Project Home
Project Home
Wiki
Wiki
Discussion Forums
Discussions
Project Information
Project Info
Forum Topic - Qnet Node detection: (4 Items)
   
Qnet Node detection  
Hi aboyd,

In qos/qos_init.c   nd_change_notify() added a code(pulse) to get the notification whenever the remote node goes down or
 up.
problem is: i am getting the notification as soon as the node entered in to the Qnet cluster(case: EOK). but i am not 
getting the notification whenever the node goes down(case: EHOSTDOWN).

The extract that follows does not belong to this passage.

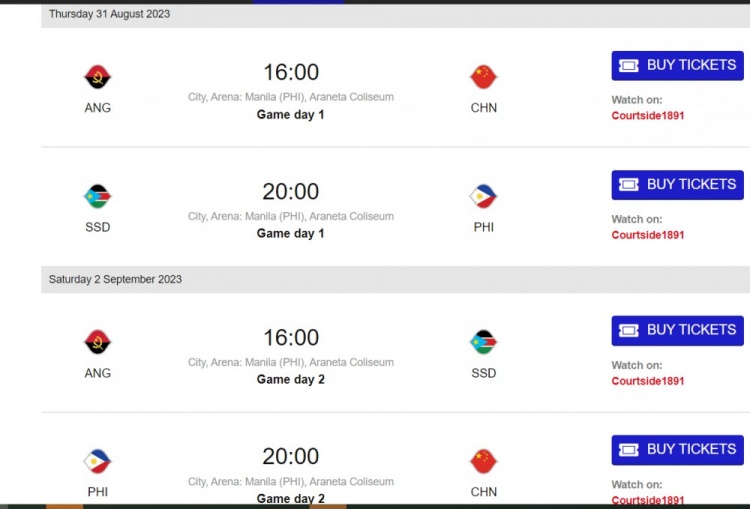Click 16:00 time of ANG vs CHN
750x509 pixels.
pos(291,72)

requirement is like as soon as the node goes down i need a notification(within 1 sec). mounted the lsm-qnet.so as 
mount -Tio-pkt -o auto_add=5 lsm-qnet.so

Thanks,
Raj.
RE: Qnet Node detection  
> qos/qos_init.c   nd_change_notify() added a code(pulse) 
> whenever the remote node goes down or up.

ok

> i am getting the notification as soon as the node 
> entered in to the Qnet cluster(case: EOK). but i am 
> not getting the notification whenever the node goes 
> down(case: EHOSTDOWN).

That's incredibly weird, because, as you can see
from the source, that's how qnet is notified when
a node does down (EHOSTDOWN).

Dumb question: when you

  # ls /net/fubar
  # rmdir /net/fubar

does qnet correctly see the node up/down in the sloginfo?

--
aboyd
Re: RE: Qnet Node detection  
Hi,

i am getting the notification after some time later like 1 or smthing.
if i want to get the notification within 1 sec what the option that i have to set.
Is this correct auto_add = 5.
In this mount -Tio-pkt -o auto_add=5 lsm-net.so 

Thanks,
Raj.




RE: RE: Qnet Node detection  
> i am getting the notification after some time 
> later like 1 or smthing.

But you ARE getting the EHOSTDOWN immediately 
after the rmdir, correct?

> i want to get the notification within 1 sec 
> what the option that i have to set.

One second is pretty tight - any transient
communication outage, network congestion or
busy high-priority threads may cause unnecessary
node downs with timeouts that tight!

Anyways, there are basically two sets of command
line options to control how fast qnet decides if
a node has disappeared.

One set of command line options has effect when
you are actually transmitting user data.  They
are tx_ticks=X and tx_retries=XD.

The second set of command line options has effect
when there is NO user data being transmitted.  They
are conn_up_idle=X and conn_up_retries.

Again, be sure to carefully re-test your ENTIRE
application after changing ANY qnet option, because
of unintended side effects.

--
aboyd